Just caught something worth watching on the oil charts. We're seeing the exact same setup that crashed Brent crude 13% back in April, but here's where it gets interesting - the market is sending completely different signals this time around.



Brent's trading at $101.39 right now, sitting just below that $107.46 level it rejected last week. The bearish divergence is textbook - price made a higher high while momentum (RSI) printed a lower high. Same pattern that preceded the April dump. If this plays out like last time, we could be looking at an oil price drop toward $81.72, the channel floor.

But here's the thing that's making traders cautious about shorting. The options market completely flipped. Two weeks ago when this divergence first appeared, put-call ratios were showing heavy bearish positioning. Now? Call demand has surged. Put-call volume collapsed from 0.18 to 0.05, and open interest dropped to 0.16. That's shorts getting liquidated and bullish bets piling in.

Goldman just threw fuel on the fire by raising their Q4 2026 Brent forecast to $90 from $80, citing 14.5 million barrels per day in Persian Gulf production losses. That's real supply shock territory - global inventory draws are running 11-12 million barrels daily. That structural support is keeping a bid under oil even as the technical picture screams weakness.

So the real decision point sits at $99.17, the 20-day EMA. That's where things accelerated last time. If we hold above $101.40 (the 0.236 Fib), the bullish narrative stays alive and we're targeting back toward $107.46. Break that decisively and we could run toward $119.11.

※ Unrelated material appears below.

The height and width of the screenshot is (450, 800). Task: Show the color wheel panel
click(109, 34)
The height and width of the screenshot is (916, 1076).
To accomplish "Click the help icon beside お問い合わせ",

But lose $99.17 and we're retracing. That exposes $97.64, then $94.60, with the real support cluster at $91.56. A break below that opens the door to $87.23 and eventually $81.72 - the full repeat-of-April scenario.

Right now it's a coin flip between supply-shock rally and technical breakdown. The chart wants to sell, but the fundamentals and options market are saying hold. $99.17 is literally where this gets decided.